Required work: Below are records; extract exactly the lines from the one containing "You are a computer-use agent." through the last, both included, and keep the pictures out.

Source data:
● ● ● ●

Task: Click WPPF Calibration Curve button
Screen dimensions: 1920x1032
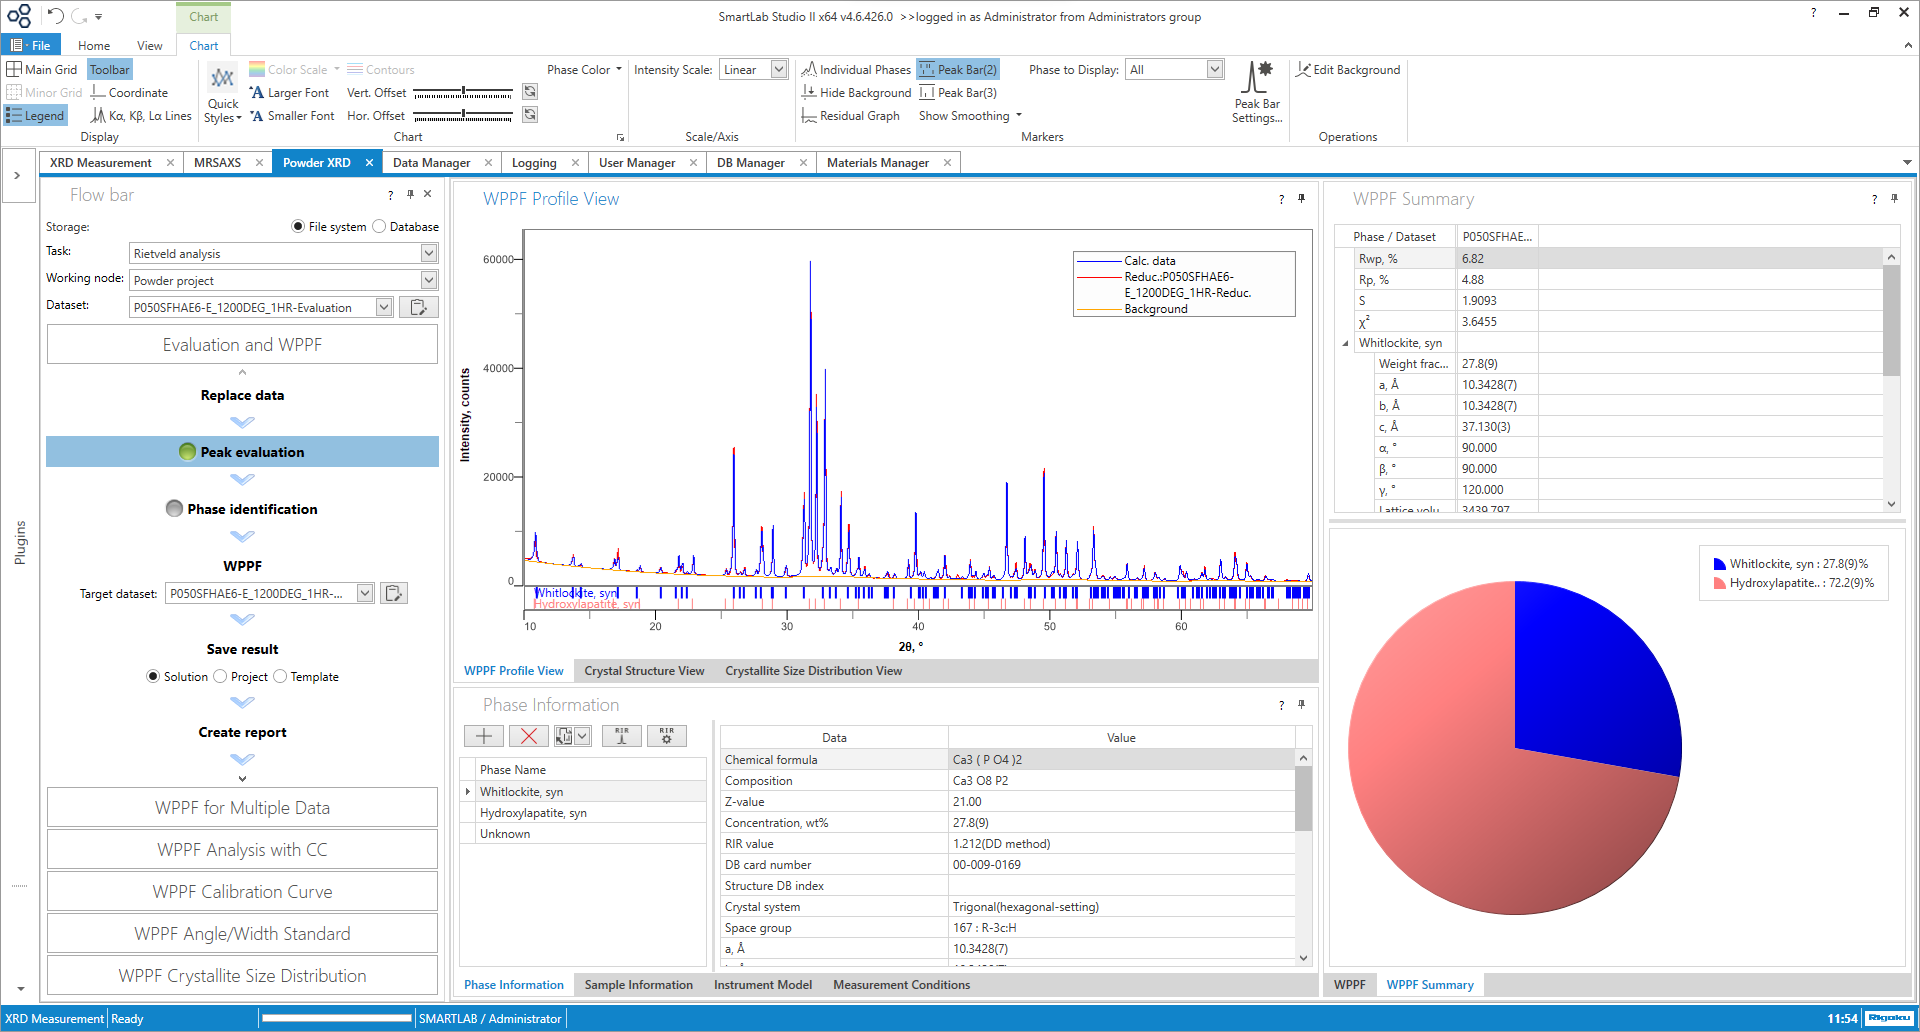Action: (242, 892)
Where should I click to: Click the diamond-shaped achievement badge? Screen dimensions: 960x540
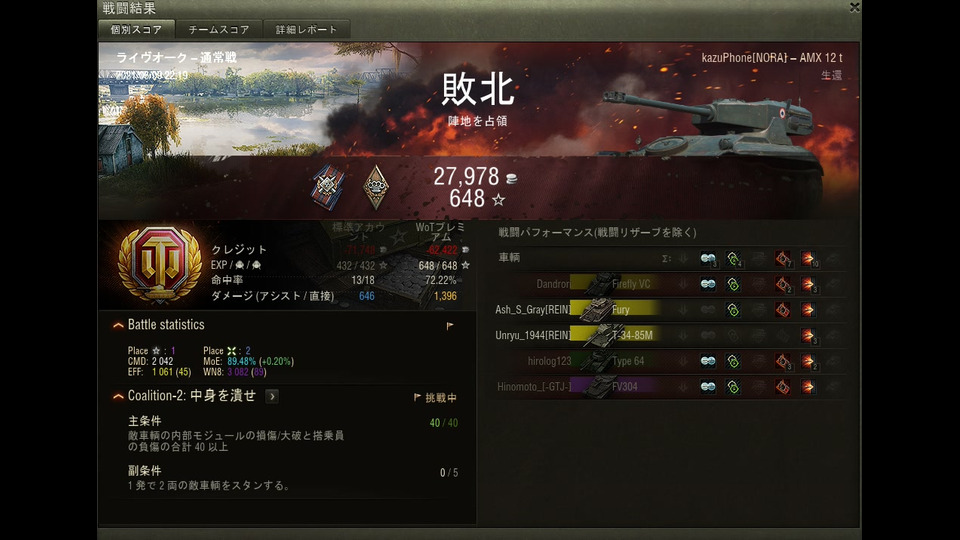[x=376, y=187]
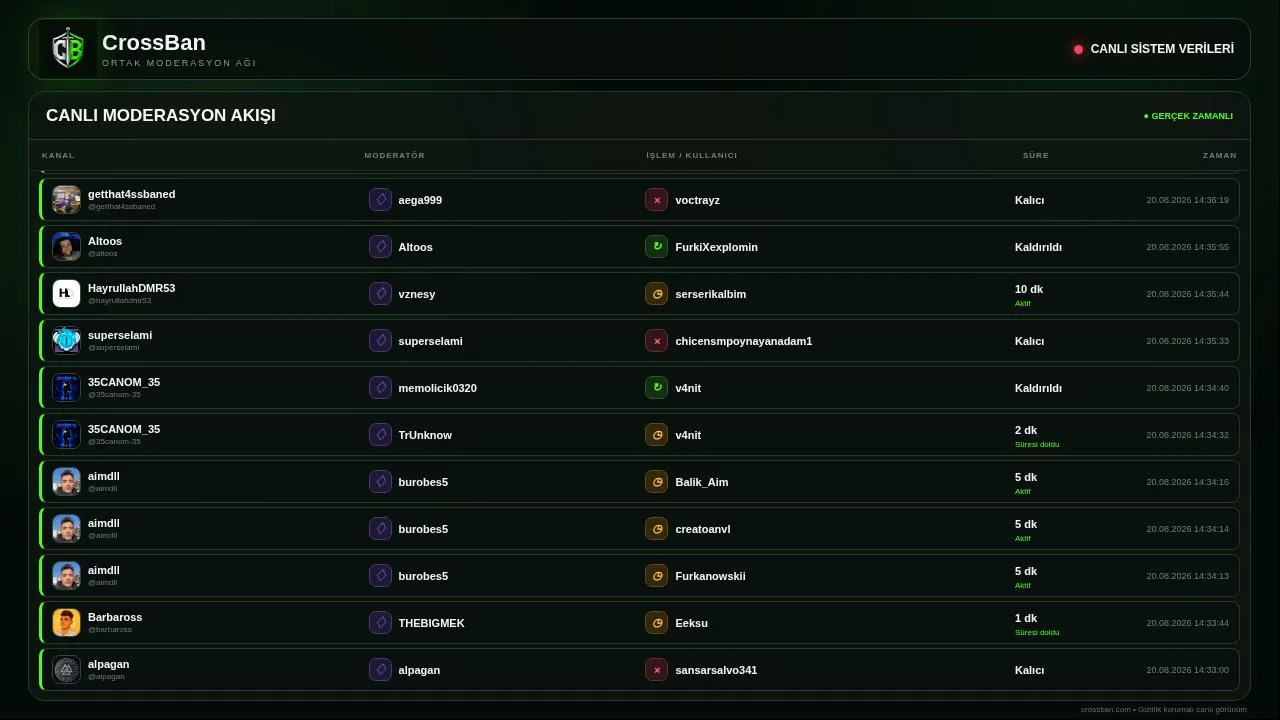
Task: Click the CrossBan shield logo
Action: coord(68,49)

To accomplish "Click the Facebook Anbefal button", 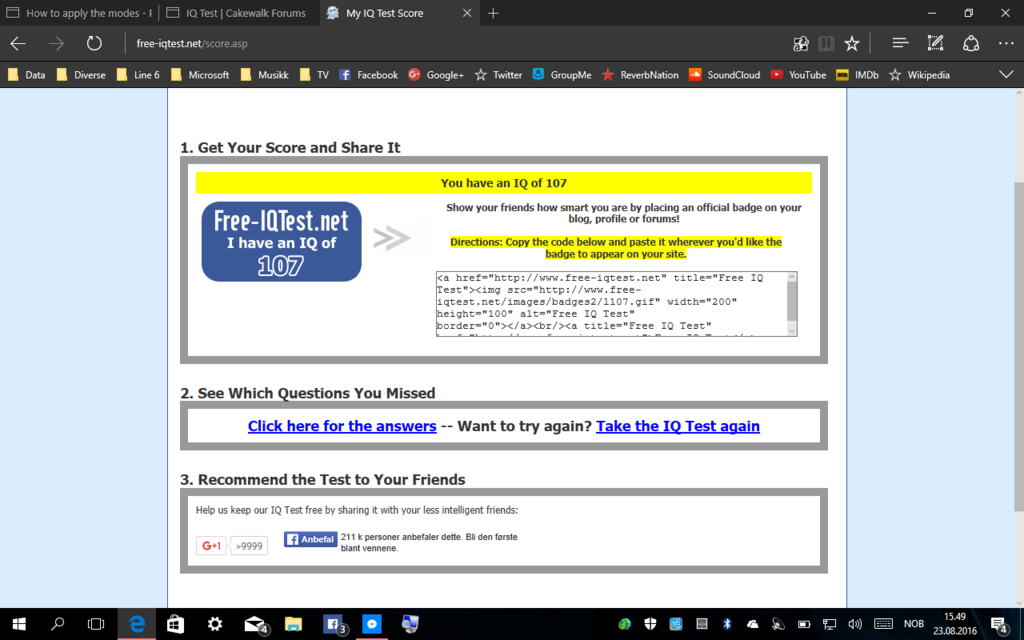I will (x=310, y=539).
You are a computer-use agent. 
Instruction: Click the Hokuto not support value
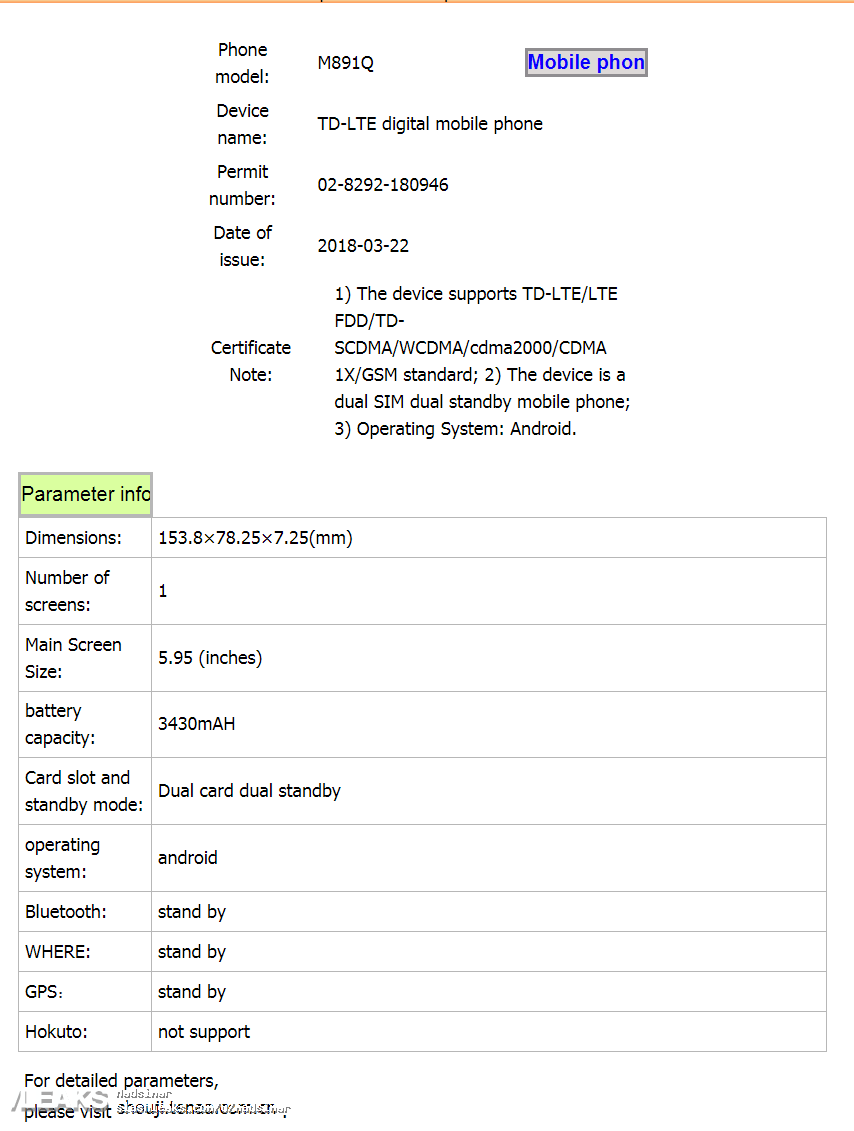pyautogui.click(x=204, y=1032)
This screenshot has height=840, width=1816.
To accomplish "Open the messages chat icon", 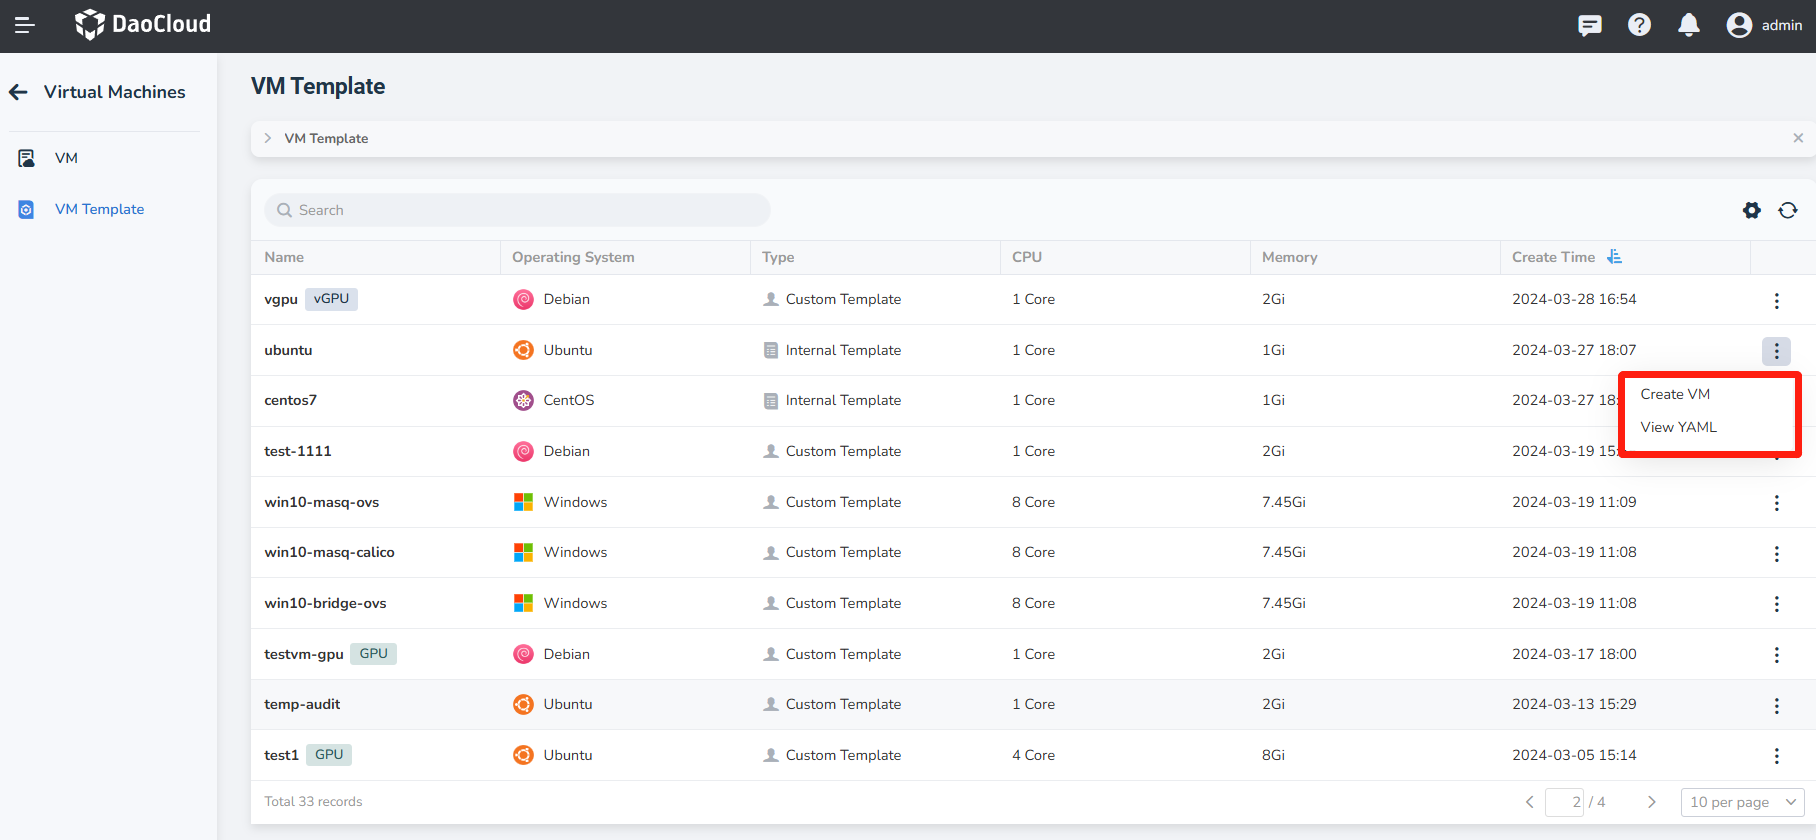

● ● ● ●

Written reply:
You are a computer-use agent. 
Instruction: Click the Hokuto not support value
pyautogui.click(x=204, y=1032)
This screenshot has height=840, width=1816.
To accomplish "Open the messages chat icon", 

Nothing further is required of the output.